§ ACTIVITY:
The entries below are to be repeated verbatim, in full.

"""

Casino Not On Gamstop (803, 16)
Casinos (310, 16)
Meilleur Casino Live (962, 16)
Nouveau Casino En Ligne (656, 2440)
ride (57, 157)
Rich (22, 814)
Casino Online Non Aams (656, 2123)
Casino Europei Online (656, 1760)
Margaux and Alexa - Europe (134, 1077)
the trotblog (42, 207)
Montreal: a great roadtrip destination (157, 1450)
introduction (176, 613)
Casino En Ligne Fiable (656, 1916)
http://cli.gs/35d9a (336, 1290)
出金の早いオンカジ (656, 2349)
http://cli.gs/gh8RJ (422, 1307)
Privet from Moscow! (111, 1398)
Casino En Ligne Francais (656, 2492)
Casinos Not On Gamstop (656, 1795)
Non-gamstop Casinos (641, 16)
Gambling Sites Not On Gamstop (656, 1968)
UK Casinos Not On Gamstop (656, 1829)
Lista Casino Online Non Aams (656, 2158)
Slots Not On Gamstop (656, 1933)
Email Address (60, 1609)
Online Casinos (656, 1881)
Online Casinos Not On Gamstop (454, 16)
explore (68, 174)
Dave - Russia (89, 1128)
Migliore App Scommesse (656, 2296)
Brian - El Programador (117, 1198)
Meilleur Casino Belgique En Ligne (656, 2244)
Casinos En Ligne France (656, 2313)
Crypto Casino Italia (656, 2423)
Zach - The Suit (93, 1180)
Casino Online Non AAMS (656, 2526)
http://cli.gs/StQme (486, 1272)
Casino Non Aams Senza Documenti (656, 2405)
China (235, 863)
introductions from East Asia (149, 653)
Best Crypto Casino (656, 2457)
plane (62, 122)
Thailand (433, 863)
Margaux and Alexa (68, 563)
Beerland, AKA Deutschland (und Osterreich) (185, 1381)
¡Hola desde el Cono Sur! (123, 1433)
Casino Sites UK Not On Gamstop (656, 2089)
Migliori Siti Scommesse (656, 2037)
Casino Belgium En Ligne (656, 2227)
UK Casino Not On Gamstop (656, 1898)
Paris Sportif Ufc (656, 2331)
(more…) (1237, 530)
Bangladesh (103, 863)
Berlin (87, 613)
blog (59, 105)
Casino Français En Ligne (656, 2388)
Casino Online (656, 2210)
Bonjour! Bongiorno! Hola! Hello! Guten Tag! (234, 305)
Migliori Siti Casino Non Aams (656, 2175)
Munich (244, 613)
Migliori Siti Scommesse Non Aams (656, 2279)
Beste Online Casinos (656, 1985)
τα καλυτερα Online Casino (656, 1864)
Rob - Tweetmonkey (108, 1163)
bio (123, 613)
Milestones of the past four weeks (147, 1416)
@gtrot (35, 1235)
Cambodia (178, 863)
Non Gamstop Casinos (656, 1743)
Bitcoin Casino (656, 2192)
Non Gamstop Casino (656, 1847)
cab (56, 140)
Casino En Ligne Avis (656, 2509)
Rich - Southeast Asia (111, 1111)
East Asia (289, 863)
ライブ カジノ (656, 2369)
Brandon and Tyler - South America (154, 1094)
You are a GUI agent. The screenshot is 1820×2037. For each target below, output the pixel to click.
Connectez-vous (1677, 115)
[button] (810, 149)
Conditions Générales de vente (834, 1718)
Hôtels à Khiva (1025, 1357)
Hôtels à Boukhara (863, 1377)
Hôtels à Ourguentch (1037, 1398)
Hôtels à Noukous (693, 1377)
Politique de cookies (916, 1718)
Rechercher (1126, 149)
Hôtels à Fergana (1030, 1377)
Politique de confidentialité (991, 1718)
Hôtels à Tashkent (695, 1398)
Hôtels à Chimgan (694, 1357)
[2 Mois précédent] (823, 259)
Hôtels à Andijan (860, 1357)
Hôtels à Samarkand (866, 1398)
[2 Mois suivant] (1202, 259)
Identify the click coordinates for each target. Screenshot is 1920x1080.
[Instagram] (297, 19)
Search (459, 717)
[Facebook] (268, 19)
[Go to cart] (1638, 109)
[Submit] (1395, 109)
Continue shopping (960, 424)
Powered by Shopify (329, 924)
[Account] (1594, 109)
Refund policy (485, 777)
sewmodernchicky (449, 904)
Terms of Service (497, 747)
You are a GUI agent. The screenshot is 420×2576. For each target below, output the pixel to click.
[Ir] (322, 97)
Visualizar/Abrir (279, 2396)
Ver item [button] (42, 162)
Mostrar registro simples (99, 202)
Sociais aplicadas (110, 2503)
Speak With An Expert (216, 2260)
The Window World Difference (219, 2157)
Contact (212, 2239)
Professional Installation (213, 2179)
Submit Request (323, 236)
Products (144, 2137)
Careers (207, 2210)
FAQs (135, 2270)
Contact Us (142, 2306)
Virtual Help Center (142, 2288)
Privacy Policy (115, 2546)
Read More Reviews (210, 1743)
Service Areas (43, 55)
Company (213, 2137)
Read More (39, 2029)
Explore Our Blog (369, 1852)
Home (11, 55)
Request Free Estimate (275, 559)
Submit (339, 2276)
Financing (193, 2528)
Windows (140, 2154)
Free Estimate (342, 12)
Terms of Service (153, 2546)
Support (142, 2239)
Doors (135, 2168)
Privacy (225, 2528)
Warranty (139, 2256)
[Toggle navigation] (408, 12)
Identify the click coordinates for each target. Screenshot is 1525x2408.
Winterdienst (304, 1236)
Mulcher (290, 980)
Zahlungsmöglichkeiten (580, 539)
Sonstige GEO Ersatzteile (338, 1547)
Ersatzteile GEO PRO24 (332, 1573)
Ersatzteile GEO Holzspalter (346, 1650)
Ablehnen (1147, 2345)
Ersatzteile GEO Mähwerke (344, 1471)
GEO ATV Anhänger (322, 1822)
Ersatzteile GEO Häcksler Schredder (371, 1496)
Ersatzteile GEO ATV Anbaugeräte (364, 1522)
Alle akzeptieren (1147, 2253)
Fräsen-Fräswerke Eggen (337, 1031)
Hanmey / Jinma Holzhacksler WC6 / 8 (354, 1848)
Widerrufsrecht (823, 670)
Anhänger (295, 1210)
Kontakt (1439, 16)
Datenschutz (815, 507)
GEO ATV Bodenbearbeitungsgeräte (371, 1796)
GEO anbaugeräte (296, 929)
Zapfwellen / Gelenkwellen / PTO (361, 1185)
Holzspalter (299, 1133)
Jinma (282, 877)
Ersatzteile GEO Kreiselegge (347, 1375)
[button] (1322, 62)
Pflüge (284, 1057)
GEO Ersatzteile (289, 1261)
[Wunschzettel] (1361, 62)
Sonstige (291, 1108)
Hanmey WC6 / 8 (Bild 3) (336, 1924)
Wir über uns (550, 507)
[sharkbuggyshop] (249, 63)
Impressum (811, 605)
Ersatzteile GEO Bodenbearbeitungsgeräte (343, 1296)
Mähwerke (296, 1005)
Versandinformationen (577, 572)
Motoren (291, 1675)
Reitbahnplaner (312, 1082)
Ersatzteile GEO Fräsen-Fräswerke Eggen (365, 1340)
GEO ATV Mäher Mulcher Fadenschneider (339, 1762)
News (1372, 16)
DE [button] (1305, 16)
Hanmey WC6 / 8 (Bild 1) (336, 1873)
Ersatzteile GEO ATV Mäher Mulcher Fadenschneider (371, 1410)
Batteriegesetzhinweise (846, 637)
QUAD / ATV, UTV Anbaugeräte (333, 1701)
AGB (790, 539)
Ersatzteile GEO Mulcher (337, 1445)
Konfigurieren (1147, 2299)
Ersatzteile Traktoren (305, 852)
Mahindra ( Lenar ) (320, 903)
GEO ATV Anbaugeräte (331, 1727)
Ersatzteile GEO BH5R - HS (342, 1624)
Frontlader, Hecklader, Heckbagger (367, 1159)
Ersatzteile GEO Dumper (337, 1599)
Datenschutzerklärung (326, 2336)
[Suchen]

"""

§ EXERCISE OUTPUT:
Casino Not On Gamstop (803, 16)
Casinos (310, 16)
Meilleur Casino Live (962, 16)
Nouveau Casino En Ligne (656, 2440)
ride (57, 157)
Rich (22, 814)
Casino Online Non Aams (656, 2123)
Casino Europei Online (656, 1760)
Margaux and Alexa - Europe (134, 1077)
the trotblog (42, 207)
Montreal: a great roadtrip destination (157, 1450)
introduction (176, 613)
Casino En Ligne Fiable (656, 1916)
http://cli.gs/35d9a (336, 1290)
出金の早いオンカジ (656, 2349)
http://cli.gs/gh8RJ (422, 1307)
Privet from Moscow! (111, 1398)
Casino En Ligne Francais (656, 2492)
Casinos Not On Gamstop (656, 1795)
Non-gamstop Casinos (641, 16)
Gambling Sites Not On Gamstop (656, 1968)
UK Casinos Not On Gamstop (656, 1829)
Lista Casino Online Non Aams (656, 2158)
Slots Not On Gamstop (656, 1933)
Email Address (60, 1609)
Online Casinos (656, 1881)
Online Casinos Not On Gamstop (454, 16)
explore (68, 174)
Dave - Russia (89, 1128)
Migliore App Scommesse (656, 2296)
Brian - El Programador (117, 1198)
Meilleur Casino Belgique En Ligne (656, 2244)
Casinos En Ligne France (656, 2313)
Crypto Casino Italia (656, 2423)
Zach - The Suit (93, 1180)
Casino Online Non AAMS (656, 2526)
http://cli.gs/StQme (486, 1272)
Casino Non Aams Senza Documenti (656, 2405)
China (235, 863)
introductions from East Asia (149, 653)
Best Crypto Casino (656, 2457)
plane (62, 122)
Thailand (433, 863)
Margaux and Alexa (68, 563)
Beerland, AKA Deutschland (und Osterreich) (185, 1381)
¡Hola desde el Cono Sur! (123, 1433)
Casino Sites UK Not On Gamstop (656, 2089)
Migliori Siti Scommesse (656, 2037)
Casino Belgium En Ligne (656, 2227)
UK Casino Not On Gamstop (656, 1898)
Paris Sportif Ufc (656, 2331)
(more…) (1237, 530)
Bangladesh (103, 863)
Berlin (87, 613)
blog (59, 105)
Casino Français En Ligne (656, 2388)
Casino Online (656, 2210)
Bonjour! Bongiorno! Hola! Hello! Guten Tag! (234, 305)
Migliori Siti Casino Non Aams (656, 2175)
Munich (244, 613)
Migliori Siti Scommesse Non Aams (656, 2279)
Beste Online Casinos (656, 1985)
τα καλυτερα Online Casino (656, 1864)
Rob - Tweetmonkey (108, 1163)
bio (123, 613)
Milestones of the past four weeks (147, 1416)
@gtrot (35, 1235)
Cambodia (178, 863)
Non Gamstop Casinos (656, 1743)
Bitcoin Casino (656, 2192)
Non Gamstop Casino (656, 1847)
cab (56, 140)
Casino En Ligne Avis (656, 2509)
Rich - Southeast Asia (111, 1111)
East Asia (289, 863)
ライブ カジノ (656, 2369)
Brandon and Tyler - South America (154, 1094)
You are a GUI agent. The screenshot is 1820×2037. For each target below, output the pixel to click.
Connectez-vous (1677, 115)
[button] (810, 149)
Conditions Générales de vente (834, 1718)
Hôtels à Khiva (1025, 1357)
Hôtels à Boukhara (863, 1377)
Hôtels à Ourguentch (1037, 1398)
Hôtels à Noukous (693, 1377)
Politique de cookies (916, 1718)
Rechercher (1126, 149)
Hôtels à Fergana (1030, 1377)
Politique de confidentialité (991, 1718)
Hôtels à Tashkent (695, 1398)
Hôtels à Chimgan (694, 1357)
[2 Mois précédent] (823, 259)
Hôtels à Andijan (860, 1357)
Hôtels à Samarkand (866, 1398)
[2 Mois suivant] (1202, 259)
Identify the click coordinates for each target. Screenshot is 1920x1080.
[Instagram] (297, 19)
Search (459, 717)
[Facebook] (268, 19)
[Go to cart] (1638, 109)
[Submit] (1395, 109)
Continue shopping (960, 424)
Powered by Shopify (329, 924)
[Account] (1594, 109)
Refund policy (485, 777)
sewmodernchicky (449, 904)
Terms of Service (497, 747)
You are a GUI agent. The screenshot is 420×2576. For each target below, output the pixel to click.
[Ir] (322, 97)
Visualizar/Abrir (279, 2396)
Ver item [button] (42, 162)
Mostrar registro simples (99, 202)
Sociais aplicadas (110, 2503)
Speak With An Expert (216, 2260)
The Window World Difference (219, 2157)
Contact (212, 2239)
Professional Installation (213, 2179)
Submit Request (323, 236)
Products (144, 2137)
Careers (207, 2210)
FAQs (135, 2270)
Contact Us (142, 2306)
Virtual Help Center (142, 2288)
Privacy Policy (115, 2546)
Read More Reviews (210, 1743)
Service Areas (43, 55)
Company (213, 2137)
Read More (39, 2029)
Explore Our Blog (369, 1852)
Home (11, 55)
Request Free Estimate (275, 559)
Submit (339, 2276)
Financing (193, 2528)
Windows (140, 2154)
Free Estimate (342, 12)
Terms of Service (153, 2546)
Support (142, 2239)
Doors (135, 2168)
Privacy (225, 2528)
Warranty (139, 2256)
[Toggle navigation] (408, 12)
Identify the click coordinates for each target. Screenshot is 1525x2408.
Winterdienst (304, 1236)
Mulcher (290, 980)
Zahlungsmöglichkeiten (580, 539)
Sonstige GEO Ersatzteile (338, 1547)
Ersatzteile GEO PRO24 (332, 1573)
Ersatzteile GEO Holzspalter (346, 1650)
Ablehnen (1147, 2345)
Ersatzteile GEO Mähwerke (344, 1471)
GEO ATV Anhänger (322, 1822)
Ersatzteile GEO Häcksler Schredder (371, 1496)
Ersatzteile GEO ATV Anbaugeräte (364, 1522)
Alle akzeptieren (1147, 2253)
Fräsen-Fräswerke Eggen (337, 1031)
Hanmey / Jinma Holzhacksler WC6 / 8 (354, 1848)
Widerrufsrecht (823, 670)
Anhänger (295, 1210)
Kontakt (1439, 16)
Datenschutz (815, 507)
GEO ATV Bodenbearbeitungsgeräte (371, 1796)
GEO anbaugeräte (296, 929)
Zapfwellen / Gelenkwellen / PTO (361, 1185)
Holzspalter (299, 1133)
Jinma (282, 877)
Ersatzteile GEO Kreiselegge (347, 1375)
[button] (1322, 62)
Pflüge (284, 1057)
GEO Ersatzteile (289, 1261)
[Wunschzettel] (1361, 62)
Sonstige (291, 1108)
Hanmey WC6 / 8 (Bild 3) (336, 1924)
Wir über uns (550, 507)
[sharkbuggyshop] (249, 63)
Impressum (811, 605)
Ersatzteile GEO Bodenbearbeitungsgeräte (343, 1296)
Mähwerke (296, 1005)
Versandinformationen (577, 572)
Motoren (291, 1675)
Reitbahnplaner (312, 1082)
Ersatzteile GEO Fräsen-Fräswerke Eggen (365, 1340)
GEO ATV Mäher Mulcher Fadenschneider (339, 1762)
News (1372, 16)
DE [button] (1305, 16)
Hanmey WC6 / 8 (Bild 1) (336, 1873)
Ersatzteile GEO ATV Mäher Mulcher Fadenschneider (371, 1410)
Batteriegesetzhinweise (846, 637)
QUAD / ATV, UTV Anbaugeräte (333, 1701)
AGB (790, 539)
Ersatzteile GEO Mulcher (337, 1445)
Konfigurieren (1147, 2299)
Ersatzteile Traktoren (305, 852)
Mahindra ( Lenar ) (320, 903)
GEO ATV Anbaugeräte (331, 1727)
Ersatzteile GEO BH5R - HS (342, 1624)
Frontlader, Hecklader, Heckbagger (367, 1159)
Ersatzteile GEO Dumper (337, 1599)
Datenschutzerklärung (326, 2336)
[Suchen]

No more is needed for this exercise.